AIM OF THE TASK: The answer must consist of every line in the records below that contains the string "icon".

Extracted data entries:
•••

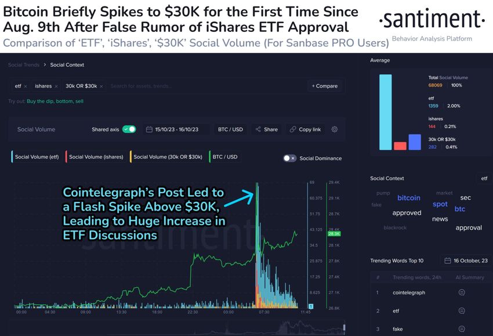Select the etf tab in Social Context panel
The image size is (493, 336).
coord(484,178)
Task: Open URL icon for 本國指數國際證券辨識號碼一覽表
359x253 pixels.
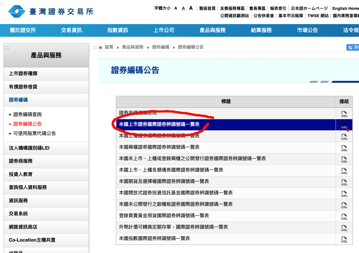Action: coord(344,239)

•••

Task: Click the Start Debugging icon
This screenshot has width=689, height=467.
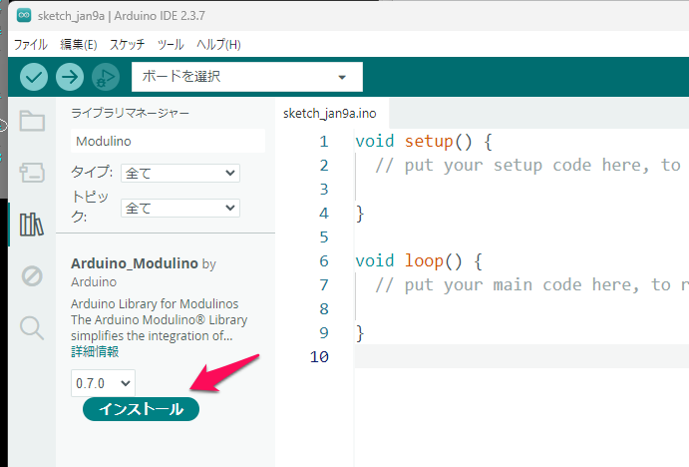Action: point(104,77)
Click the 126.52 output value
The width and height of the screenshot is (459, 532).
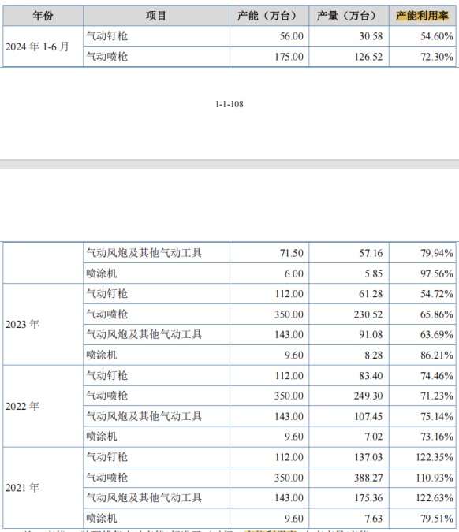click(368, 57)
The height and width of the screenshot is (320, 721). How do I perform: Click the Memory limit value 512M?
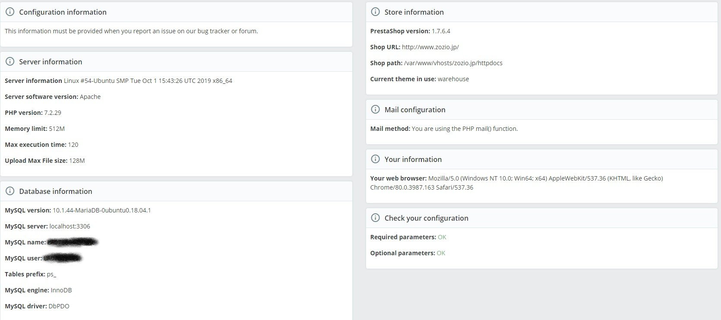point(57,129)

•••

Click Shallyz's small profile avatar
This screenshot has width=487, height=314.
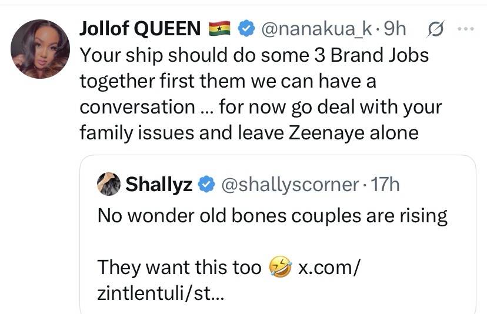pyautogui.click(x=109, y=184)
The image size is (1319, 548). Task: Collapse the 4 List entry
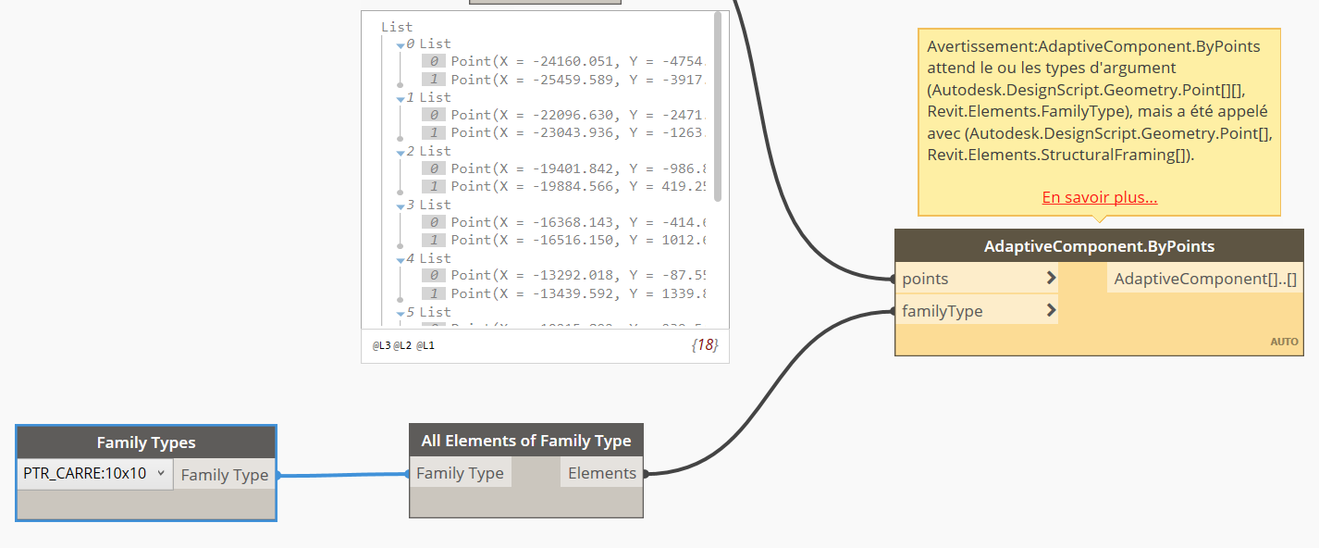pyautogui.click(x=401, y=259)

•••

RESPONSE FOR THIS EXERCISE:
Task: Open URL icon for 本國指數國際證券辨識號碼一覽表
Task: Click the Start Debugging icon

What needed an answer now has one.